The list of reinforcing examples could go on and on. There are surely examples of companies that have defied this logic, but not as many as you’d think. There are so many examples of companies that died because they never had a second innovation they are not even worth listing. We also have contemporary examples of companies caught somewhere in the middle.
- Facebook had their…online facebook (for lack of a better word) and that product was innovative enough to inspire what feels like half the world to go online and trust Facebook with their most sensitive information. But will Facebook have a second innovation, one where they invent a radically new and better way to monetize their information and turn those users into cold, hard cash? Will Facebook have an AdWords moment? That is the key question and I believe they won’t succeed unless they do.

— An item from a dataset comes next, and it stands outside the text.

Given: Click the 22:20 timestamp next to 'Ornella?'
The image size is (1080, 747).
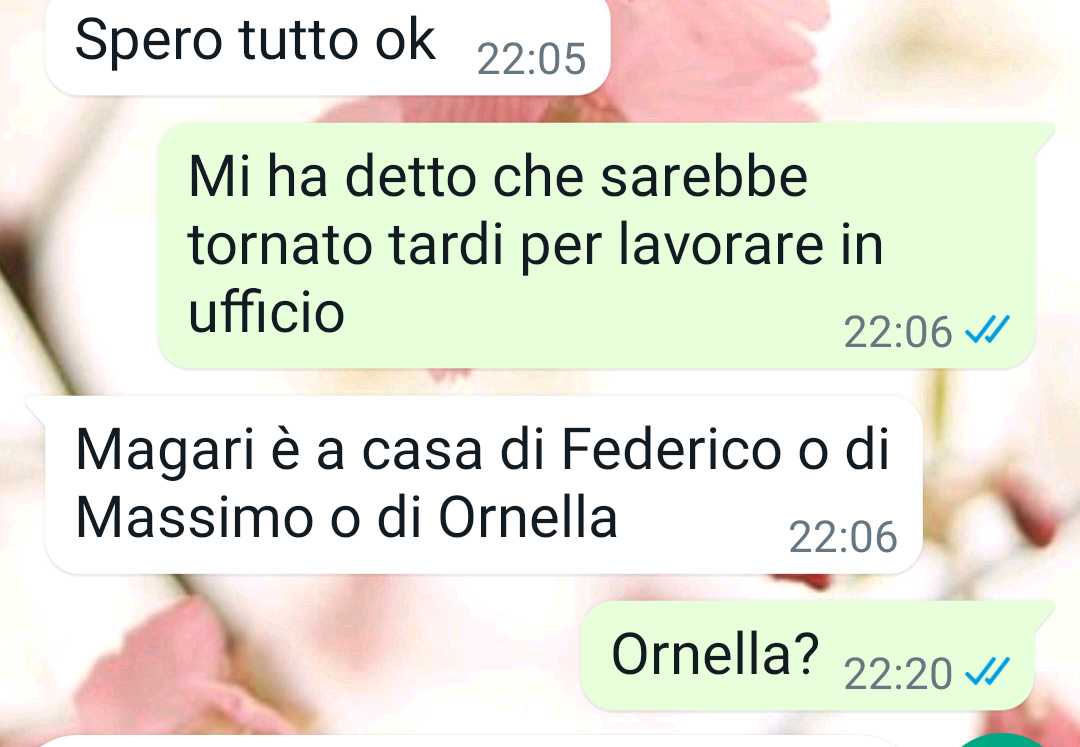Looking at the screenshot, I should click(x=897, y=674).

- Twitter gave the world real-time access to the world’s eating habits, but like Facebook, the question is whether or not the young company can have an AdWords moment.
A few takeaways:
- None of these companies knew what their second great innovation (and real money maker) would be when they launched.
- The closer together the innovations come, the faster the growth. Hence Google’s AdWords was more akin to pouring gasoline on the fire than chucking on another bundle of wood. However, AdWords was probably more necessary too as Google had absolutely no way to become profitable beforehand and may have gone out of business before a full decade came to pass.